Xceptor is looking for a Site Reliability Engineer to join our cross-cutting SRE function. In this role, you will partner with tribes across the company to make our services reliable, performant, secure, and operable in production. This is an AI-first SRE role where you will use AI to accelerate investigation, diagnostics, runbook creation, and automation, while staying accountable for verification and safe operation.
What You'll Do
- Contribute at the tribe level to service reliability, performance, and operability.
- Help build and run the reliability system: observability standards, incident response practices, runbooks, and automation that reduces toil.
- Partner closely with Software Engineering, QA, Platform Engineering, and Senior/Lead SREs to embed reliability into delivery.
- Own well-scoped operational improvements end-to-end, from design through to implementation, testing, rollout, and measurement.
- Contribute to defining and improving SLIs, SLOs, and service health signals aligned to customer outcomes.
- Implement reliability improvements within established patterns such as timeouts, retries, graceful degradation, and safe failure modes.
- Support capacity and performance work, including basic baselining, load investigation, and scaling hygiene.
- Help maintain operational quality across production and staging environments, improving consistency where possible.
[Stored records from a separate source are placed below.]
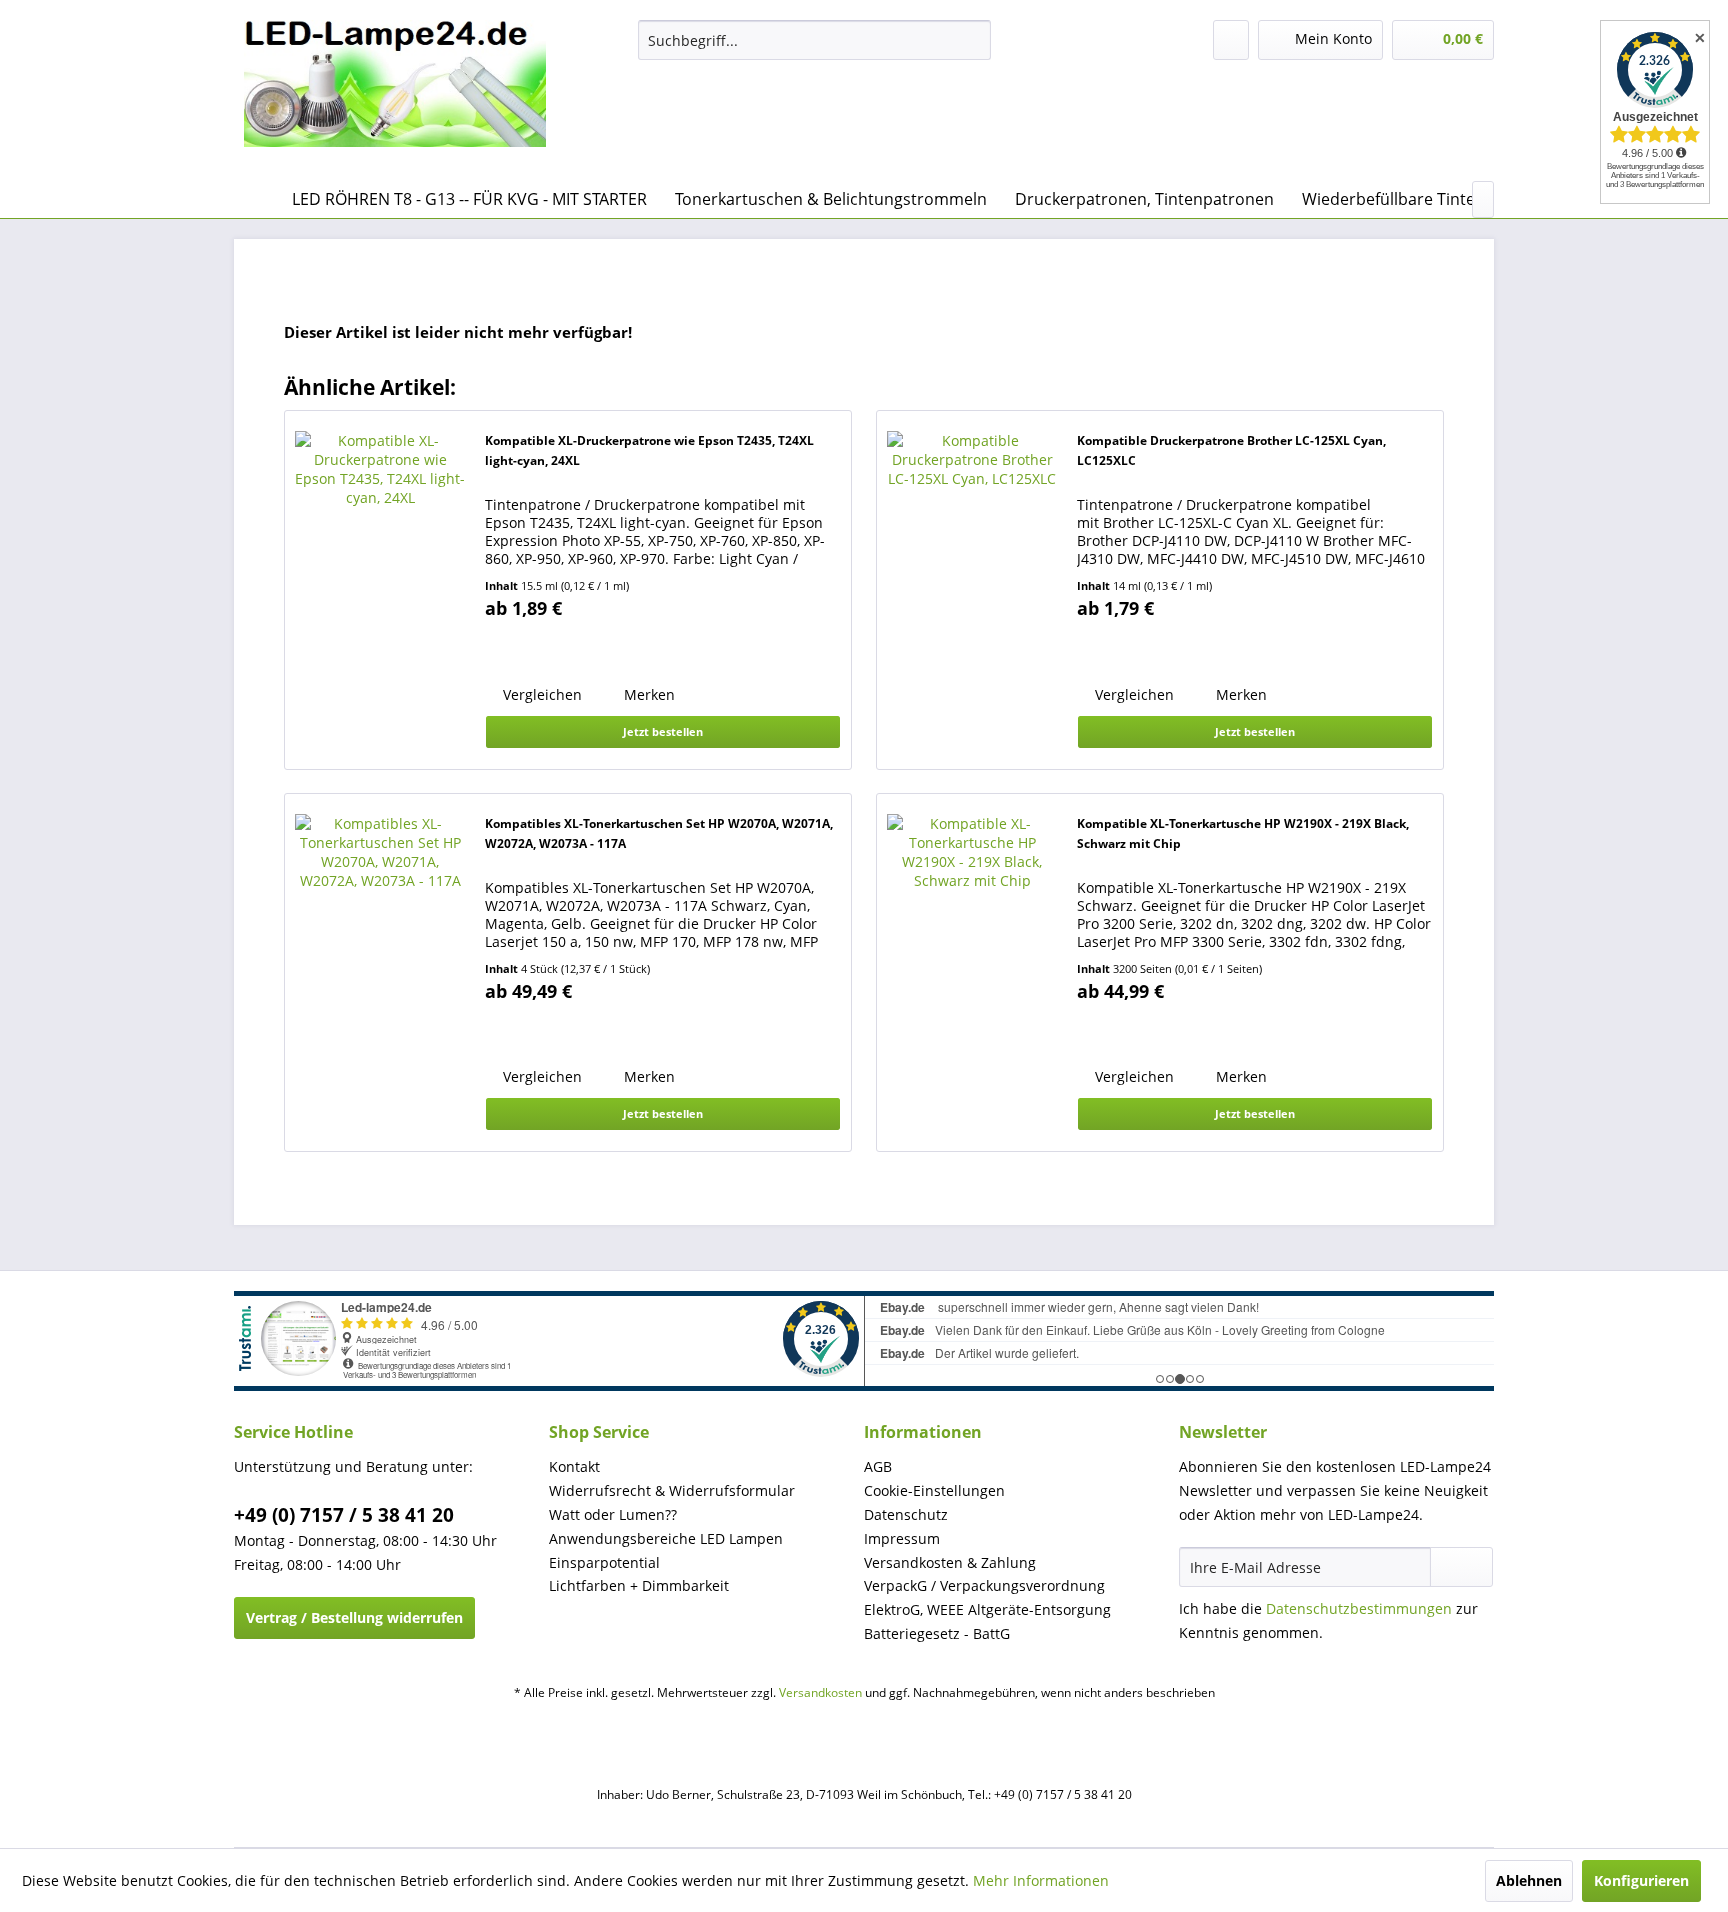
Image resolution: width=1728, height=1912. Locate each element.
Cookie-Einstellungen (934, 1490)
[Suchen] (972, 40)
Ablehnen (1529, 1880)
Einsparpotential (604, 1562)
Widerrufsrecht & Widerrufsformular (672, 1490)
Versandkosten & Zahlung (950, 1562)
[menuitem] (814, 40)
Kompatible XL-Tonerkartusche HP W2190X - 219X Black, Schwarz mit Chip (1243, 833)
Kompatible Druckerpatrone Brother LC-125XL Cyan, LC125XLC (1231, 450)
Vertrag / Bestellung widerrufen (354, 1617)
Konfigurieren (1641, 1880)
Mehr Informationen (1041, 1880)
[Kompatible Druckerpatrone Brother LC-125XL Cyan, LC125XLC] (972, 589)
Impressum (902, 1538)
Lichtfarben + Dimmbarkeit (639, 1585)
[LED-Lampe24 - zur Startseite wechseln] (395, 95)
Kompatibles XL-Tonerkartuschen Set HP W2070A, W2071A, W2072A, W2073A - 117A (659, 833)
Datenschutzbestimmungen (1359, 1608)
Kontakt (574, 1466)
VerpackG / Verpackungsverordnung (984, 1585)
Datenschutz (906, 1514)
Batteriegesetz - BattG (937, 1633)
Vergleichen (540, 694)
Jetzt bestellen (663, 731)
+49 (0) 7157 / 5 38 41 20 (344, 1515)
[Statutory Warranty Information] (565, 647)
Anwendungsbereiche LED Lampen (666, 1538)
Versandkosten (820, 1692)
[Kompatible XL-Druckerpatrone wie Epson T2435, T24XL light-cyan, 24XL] (380, 589)
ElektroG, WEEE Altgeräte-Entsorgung (987, 1609)
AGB (878, 1466)
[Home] (254, 199)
- Participate in incident response and on-call duties, contributing to triage, mitigation, and recovery.
- Produce clear post-incident notes and support root cause analysis, focusing on actions that prevent recurrence.
- Create and improve runbooks and playbooks to make incident resolution faster and more consistent.
- Help improve change safety through practical release checks, readiness checks, and operational guardrails.
- Implement and improve observability for services, including logs, metrics, traces, dashboards, and alerting aligned to standards.
- Tune alerts to reduce noise and improve actionability, helping manage flakiness and false positives.
- Build and maintain service health dashboards that support quick diagnosis and release confidence.
- Work with QA and Engineering to align operational signals with end-to-end journey health.
- Automate repetitive operational tasks and reduce toil through scripts, tooling, and pipeline improvements.
- Contribute to deployment automation and reliability guardrails in CI/CD, working with Platform Engineering.
Team & Environment
You will be part of a cross-cutting SRE function that partners with tribes across Xceptor. The team culture emphasizes client centricity, operating as one team, and delivering impactful results.